Step 2: Subtitle Translation

  • Goal: Translate the subtitle file generated in the first step into the target language.

  • Corresponding Control Element: "Translation Channel" line image.png

  • Best Configuration:

    • Priority Choice: If you have a VPN and understand how to configure it, use the gemini-1.5-flash model in Menu - Translation Settings - Gemini pro (Gemini AI Channel).
    • Second Best: If you don't have a VPN or don't know how to configure a proxy, select OpenAI ChatGPT in "Translation Channel", and use the chagpt-4o series model in Menu - Translation Settings - OpenAI ChatGPT (requires a third-party relay).
    • Alternative: If you can't find a suitable third-party relay, you can choose to use domestic AI such as Moonshot AI, Deepseek, etc.
    • In Menu - Tools/Options - Advanced Options, check the two items shown in the following image: image.png

    How to use GeminiAI: https://pyvideotrans.com/gemini.html

Step 3: Dubbing

  • Goal: Generate dubbing based on the translated subtitle file.

  • Corresponding Control Element: "Dubbing Channel" line image.png

  • Best Configuration:

    • Chinese or English: F5-TTS(local), select clone for the dubbing role.
    • Japanese or Korean: CosyVoice(local), select clone for the dubbing role.
    • Other languages: clone-voice(local), select clone for the dubbing role.
    • The above three channels can retain the emotional color of the original video to the greatest extent, with F5-TTS having the best effect.

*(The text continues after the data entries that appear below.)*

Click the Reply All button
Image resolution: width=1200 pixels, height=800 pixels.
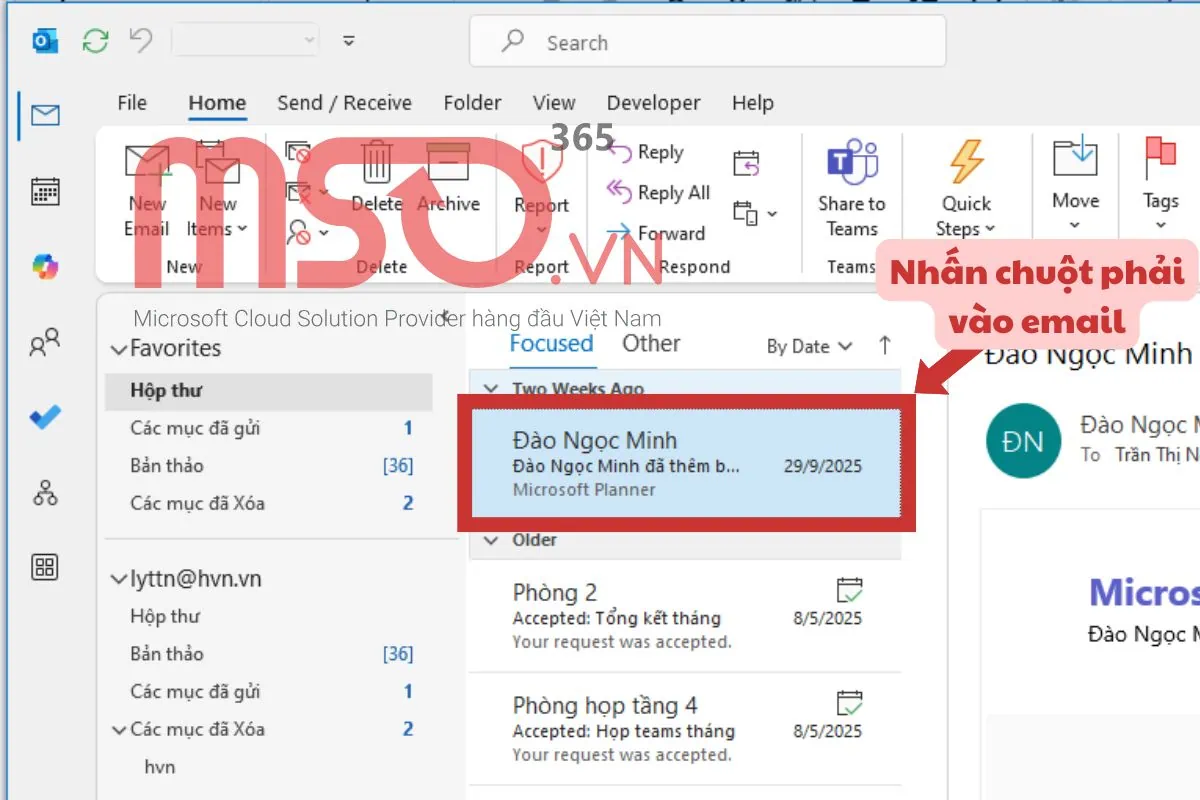(659, 192)
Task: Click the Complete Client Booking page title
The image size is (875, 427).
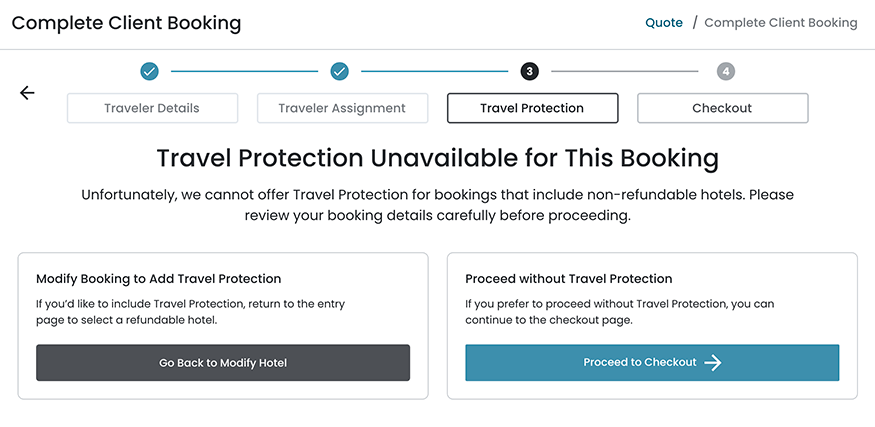Action: coord(126,22)
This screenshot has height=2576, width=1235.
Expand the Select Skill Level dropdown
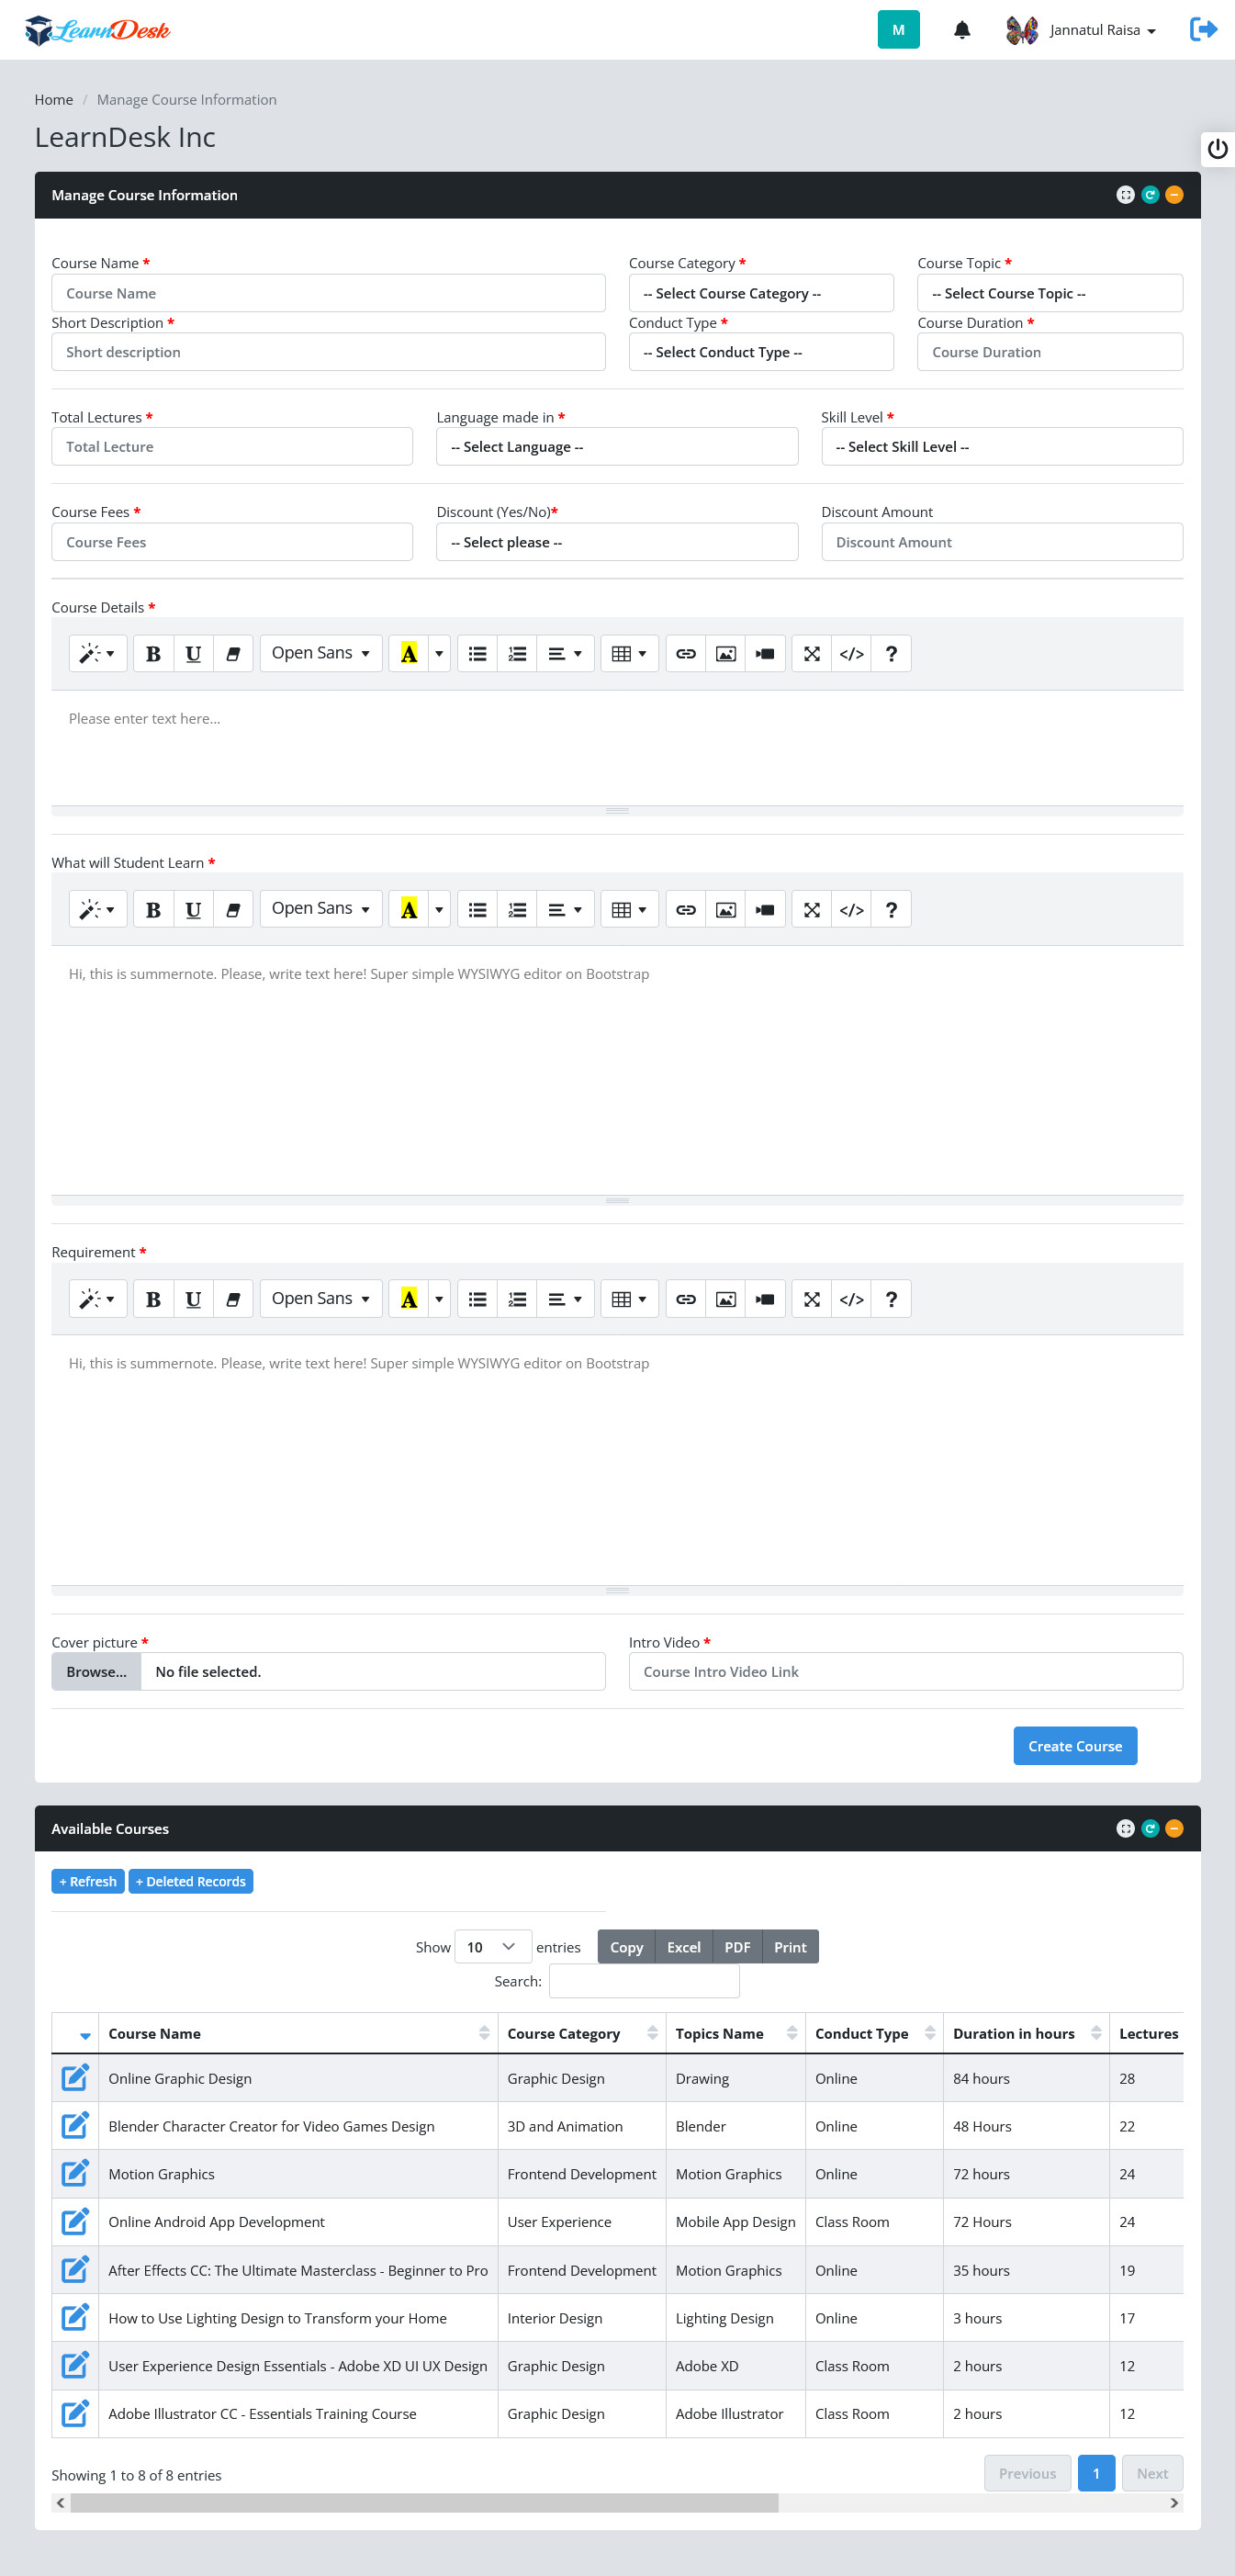coord(1002,447)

    You need to additionally install the corresponding F5-TTS/CosyVoice/clone-voice integration package, see the document: https://pyvideotrans.com/f5tts.html

Step 4: Subtitle, Dubbing, and Visual Synchronization

  • Goal: Synchronize the subtitles, dubbing, and visuals.
  • Corresponding Control Element: Synchronization line image.png
  • Best Configuration:
    • When translating from Chinese to English, you can set the Dubbing Speed value (e.g., 10 or 15) to speed up the dubbing, as English sentences are usually longer.
    • Check the three options Video Extension, Dubbing Acceleration, and Video Slowdown to force alignment of subtitles, sound, and visuals.
    • In Menu - Tools/Options - Advanced Options - Subtitle Sound Visual Alignment area, make the following settings: image.png
    • Maximum Audio Acceleration Multiple and Video Slowdown Multiple can be adjusted according to the actual situation (the default value is 3).

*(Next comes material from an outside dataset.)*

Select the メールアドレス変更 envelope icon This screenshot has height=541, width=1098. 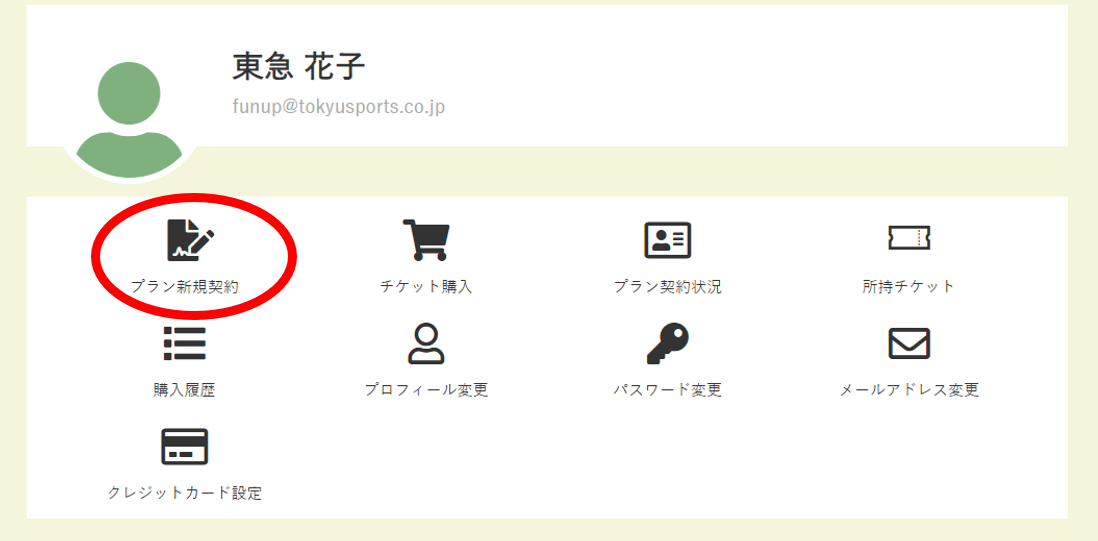tap(909, 344)
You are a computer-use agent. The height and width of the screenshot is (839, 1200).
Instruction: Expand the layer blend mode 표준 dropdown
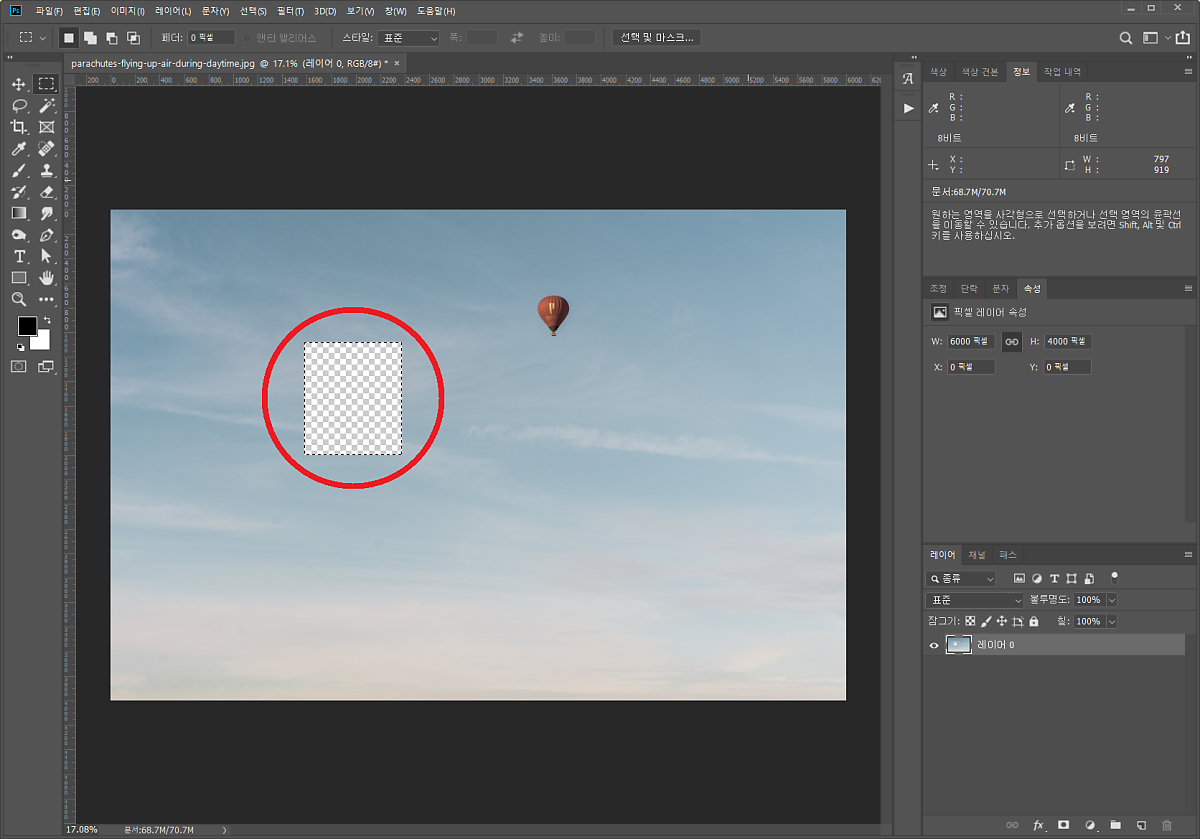click(x=974, y=600)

    Whether each option is checked and what value is set should be fine-tuned according to the actual speech rate in the video.

Output Video Quality Control

  • The default output is lossy compression. If you need lossless output, in Menu - Tools - Advanced Options - Video Output Control area, set Video Transcoding Loss Control to 0: image.png
  • Note: If the original video is not in MP4 format or uses embedded hard subtitles, video encoding conversion will cause some loss, but the loss is usually negligible. Improving video quality will significantly reduce processing speed and increase the output video size.